Stored data →
--------------------------------
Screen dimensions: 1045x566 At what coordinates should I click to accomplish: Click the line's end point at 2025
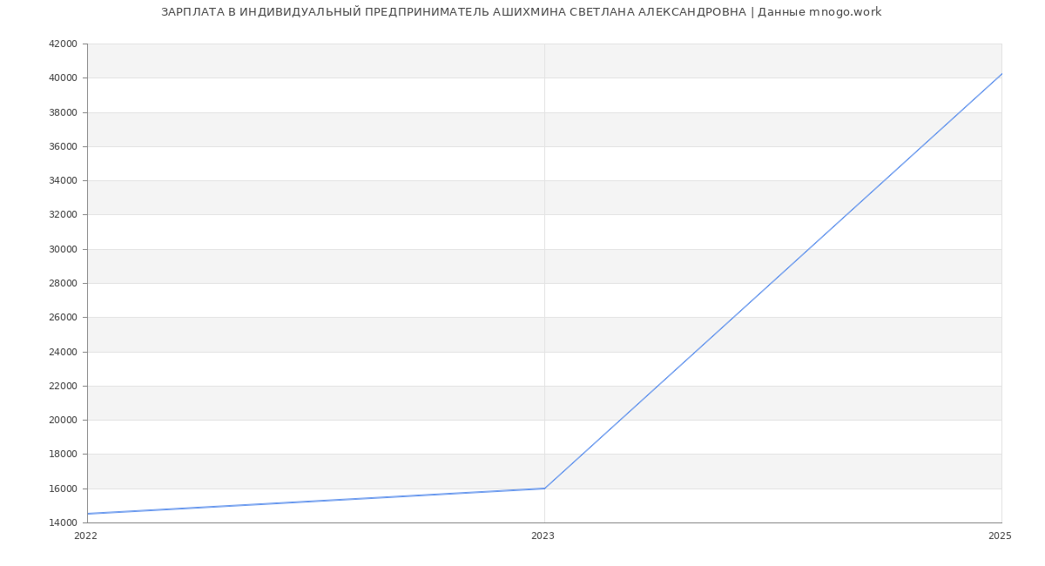click(1001, 74)
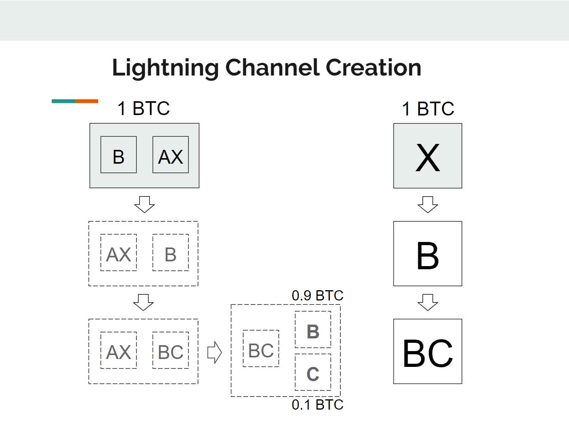Select the solid B box in top-left group

[x=119, y=155]
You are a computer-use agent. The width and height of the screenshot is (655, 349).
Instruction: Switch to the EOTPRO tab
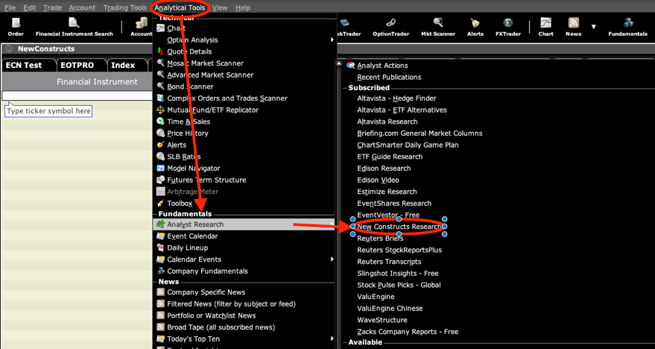pos(77,66)
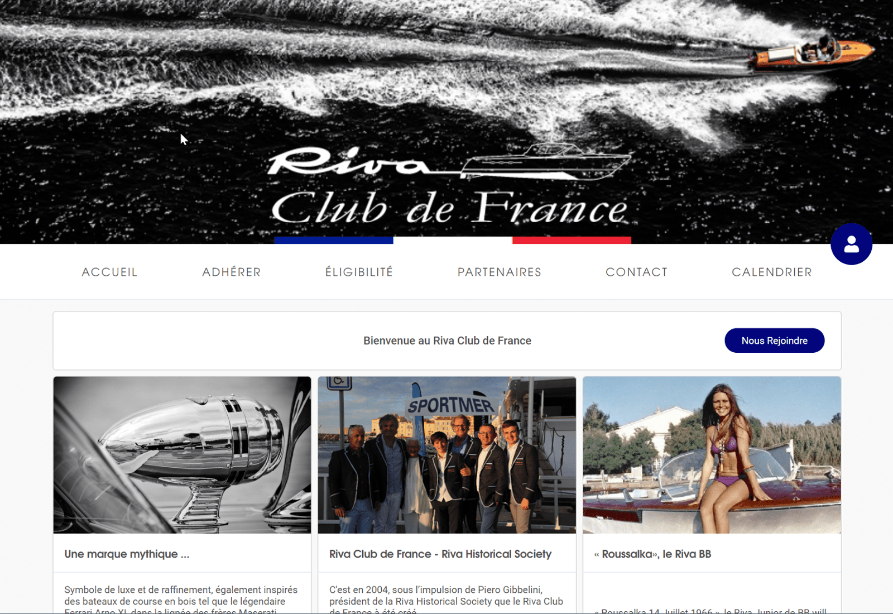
--------------------------------
Try it →
Look for the line that contains "You are a computer-use", then please copy it and the rest of the lines through the end of the data, pictures excluded.

Response for this exercise →
You are a computer-use agent. The width and height of the screenshot is (655, 349).
Instruction: Switch to the EOTPRO tab
pos(77,66)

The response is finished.